The Fasted Training Myth
One common belief is that women should train fasted to burn more fat. In reality, women already burn fat efficiently. Fasted training raises cortisol, lowers training quality, and reduces muscle-building signals — especially during strength or high-intensity sessions. For lighter movement like walking, the stakes are lower, but if you're showing up to push hard, you need fuel to do it.
The "Bulky" Fear
Another myth is that lifting heavy will make women bulky. Most strength gains in women come from neural adaptation, better coordination, and improved muscle recruitment, not dramatic increases in muscle size. Women have roughly 10–20x less testosterone than men, making significant muscle hypertrophy much harder to achieve. Heavier loads support bone density, joint health, and long-term metabolic health. Lifting heavy makes women stronger. That's the point.

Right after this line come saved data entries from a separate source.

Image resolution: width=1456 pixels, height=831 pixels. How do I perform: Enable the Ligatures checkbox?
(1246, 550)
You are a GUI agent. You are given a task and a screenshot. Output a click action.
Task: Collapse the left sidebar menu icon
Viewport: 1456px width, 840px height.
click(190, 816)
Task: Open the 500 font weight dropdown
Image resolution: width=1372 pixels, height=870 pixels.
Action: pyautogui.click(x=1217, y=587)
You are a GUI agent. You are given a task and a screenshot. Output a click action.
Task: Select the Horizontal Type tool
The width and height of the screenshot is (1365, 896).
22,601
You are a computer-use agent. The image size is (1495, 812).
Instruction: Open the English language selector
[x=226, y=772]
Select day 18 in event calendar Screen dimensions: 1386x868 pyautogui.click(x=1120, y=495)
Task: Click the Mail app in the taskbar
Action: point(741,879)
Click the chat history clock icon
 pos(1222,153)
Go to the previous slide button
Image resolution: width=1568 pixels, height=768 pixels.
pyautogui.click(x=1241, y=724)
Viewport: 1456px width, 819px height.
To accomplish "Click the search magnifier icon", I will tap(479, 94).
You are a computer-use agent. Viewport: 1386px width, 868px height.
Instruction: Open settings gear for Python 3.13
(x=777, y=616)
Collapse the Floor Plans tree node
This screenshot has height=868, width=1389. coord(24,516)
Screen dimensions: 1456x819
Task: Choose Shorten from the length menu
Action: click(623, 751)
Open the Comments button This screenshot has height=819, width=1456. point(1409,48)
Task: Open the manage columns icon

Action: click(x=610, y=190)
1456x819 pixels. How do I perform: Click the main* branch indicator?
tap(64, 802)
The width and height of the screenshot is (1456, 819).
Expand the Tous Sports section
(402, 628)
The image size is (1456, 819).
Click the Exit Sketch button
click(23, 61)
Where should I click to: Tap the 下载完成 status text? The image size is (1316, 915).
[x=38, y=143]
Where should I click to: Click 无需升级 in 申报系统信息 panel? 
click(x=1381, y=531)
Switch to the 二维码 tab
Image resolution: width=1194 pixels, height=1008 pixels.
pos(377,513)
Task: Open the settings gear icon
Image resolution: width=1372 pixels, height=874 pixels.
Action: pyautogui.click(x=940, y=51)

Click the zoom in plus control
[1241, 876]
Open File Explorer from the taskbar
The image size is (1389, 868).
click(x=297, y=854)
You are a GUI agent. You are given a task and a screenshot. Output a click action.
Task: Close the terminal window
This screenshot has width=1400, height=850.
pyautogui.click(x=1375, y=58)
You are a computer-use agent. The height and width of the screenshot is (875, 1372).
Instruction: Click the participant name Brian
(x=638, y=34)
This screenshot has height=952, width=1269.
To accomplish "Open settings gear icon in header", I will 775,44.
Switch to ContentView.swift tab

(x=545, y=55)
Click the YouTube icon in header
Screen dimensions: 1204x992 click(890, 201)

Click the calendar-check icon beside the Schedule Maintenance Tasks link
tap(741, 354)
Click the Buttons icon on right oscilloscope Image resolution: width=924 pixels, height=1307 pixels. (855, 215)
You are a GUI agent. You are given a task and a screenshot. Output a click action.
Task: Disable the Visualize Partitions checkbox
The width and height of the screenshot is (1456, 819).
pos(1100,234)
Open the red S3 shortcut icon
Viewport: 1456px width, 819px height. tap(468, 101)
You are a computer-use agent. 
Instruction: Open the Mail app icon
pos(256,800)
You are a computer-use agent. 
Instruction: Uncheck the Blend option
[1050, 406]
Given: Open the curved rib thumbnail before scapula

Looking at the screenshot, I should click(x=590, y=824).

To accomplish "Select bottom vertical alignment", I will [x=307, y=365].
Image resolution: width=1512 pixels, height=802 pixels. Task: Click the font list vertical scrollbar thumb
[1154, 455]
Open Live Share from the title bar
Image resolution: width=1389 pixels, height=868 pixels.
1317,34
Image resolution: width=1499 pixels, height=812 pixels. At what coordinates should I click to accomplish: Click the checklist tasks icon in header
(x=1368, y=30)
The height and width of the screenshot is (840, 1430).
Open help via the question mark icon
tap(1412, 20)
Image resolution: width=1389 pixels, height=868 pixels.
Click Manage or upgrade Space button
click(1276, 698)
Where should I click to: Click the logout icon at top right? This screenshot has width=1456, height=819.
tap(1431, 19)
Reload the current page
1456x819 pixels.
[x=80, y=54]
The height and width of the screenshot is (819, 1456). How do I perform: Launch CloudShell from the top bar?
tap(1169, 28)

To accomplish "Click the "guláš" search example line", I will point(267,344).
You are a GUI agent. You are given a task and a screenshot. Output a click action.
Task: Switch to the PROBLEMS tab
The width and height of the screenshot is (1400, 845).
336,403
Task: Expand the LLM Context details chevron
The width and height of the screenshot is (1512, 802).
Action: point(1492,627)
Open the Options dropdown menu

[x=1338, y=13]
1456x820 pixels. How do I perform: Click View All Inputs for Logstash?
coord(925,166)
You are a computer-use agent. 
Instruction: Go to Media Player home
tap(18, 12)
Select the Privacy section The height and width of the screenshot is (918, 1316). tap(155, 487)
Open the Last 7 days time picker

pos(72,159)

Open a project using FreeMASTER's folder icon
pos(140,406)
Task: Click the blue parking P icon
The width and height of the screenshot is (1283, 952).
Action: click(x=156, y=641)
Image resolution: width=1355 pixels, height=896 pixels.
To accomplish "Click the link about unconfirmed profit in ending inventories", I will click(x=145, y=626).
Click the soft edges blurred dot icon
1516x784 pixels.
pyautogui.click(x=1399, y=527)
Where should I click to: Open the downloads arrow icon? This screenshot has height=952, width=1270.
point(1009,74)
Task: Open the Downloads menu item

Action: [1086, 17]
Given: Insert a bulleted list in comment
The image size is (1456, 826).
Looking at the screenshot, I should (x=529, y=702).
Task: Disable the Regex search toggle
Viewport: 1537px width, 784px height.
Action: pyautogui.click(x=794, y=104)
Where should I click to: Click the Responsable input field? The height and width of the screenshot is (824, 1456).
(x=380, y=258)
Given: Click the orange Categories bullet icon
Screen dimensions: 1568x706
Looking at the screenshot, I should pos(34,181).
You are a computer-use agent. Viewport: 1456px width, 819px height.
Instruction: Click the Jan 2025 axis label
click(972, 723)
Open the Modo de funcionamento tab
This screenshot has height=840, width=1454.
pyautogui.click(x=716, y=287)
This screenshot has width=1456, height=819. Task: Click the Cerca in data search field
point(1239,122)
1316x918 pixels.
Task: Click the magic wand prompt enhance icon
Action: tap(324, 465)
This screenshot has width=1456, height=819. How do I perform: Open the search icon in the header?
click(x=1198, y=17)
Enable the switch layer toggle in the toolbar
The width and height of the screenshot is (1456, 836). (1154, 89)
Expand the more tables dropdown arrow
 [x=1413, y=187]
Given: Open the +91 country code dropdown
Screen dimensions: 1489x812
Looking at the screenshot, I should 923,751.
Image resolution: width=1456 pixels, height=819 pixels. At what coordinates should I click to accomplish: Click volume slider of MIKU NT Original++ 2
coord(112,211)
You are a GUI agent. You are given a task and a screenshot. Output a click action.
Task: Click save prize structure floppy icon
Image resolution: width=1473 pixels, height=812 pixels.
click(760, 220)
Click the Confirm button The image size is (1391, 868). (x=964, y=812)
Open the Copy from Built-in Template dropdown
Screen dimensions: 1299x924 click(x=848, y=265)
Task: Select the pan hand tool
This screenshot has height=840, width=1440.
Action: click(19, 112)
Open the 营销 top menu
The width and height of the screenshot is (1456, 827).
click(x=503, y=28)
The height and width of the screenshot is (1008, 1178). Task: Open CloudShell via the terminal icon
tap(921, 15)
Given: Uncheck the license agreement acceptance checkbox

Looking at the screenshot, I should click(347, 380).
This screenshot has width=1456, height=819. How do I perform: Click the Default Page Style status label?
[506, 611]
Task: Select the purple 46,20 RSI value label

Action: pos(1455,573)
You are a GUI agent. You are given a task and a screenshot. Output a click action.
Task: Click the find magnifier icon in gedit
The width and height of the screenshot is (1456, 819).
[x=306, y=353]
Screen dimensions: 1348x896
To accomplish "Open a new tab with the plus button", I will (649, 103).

The Exhaustion Equals Progress Myth
There's also the idea that workouts should leave you exhausted. For women, constant fatigue often means stress overload, not progress. Training close to failure occasionally can be useful, but consistently training at that threshold without adequate recovery tends to stall results and elevate injury risk.
The Eat Less Myth
Finally, many women still believe eating less leads to better outcomes. Research consistently shows the opposite. Chronic underfueling disrupts hormones, slows recovery, and increases injury risk. Low energy availability can suppress estrogen and luteinizing hormone, disrupting the menstrual cycle, a condition known as Relative Energy Deficiency in Sport (RED-S). Fueling well isn't a reward for a good workout. It's a requirement for one.
What Actually Works
Effective training for women isn't about punishment or restriction. It's about matching stress, fuel, and recovery to how the body actually adapts. Work with your physiology, not against it. That means eating enough to train hard, recovering enough to grow stronger, and building a practice that's sustainable for the long term.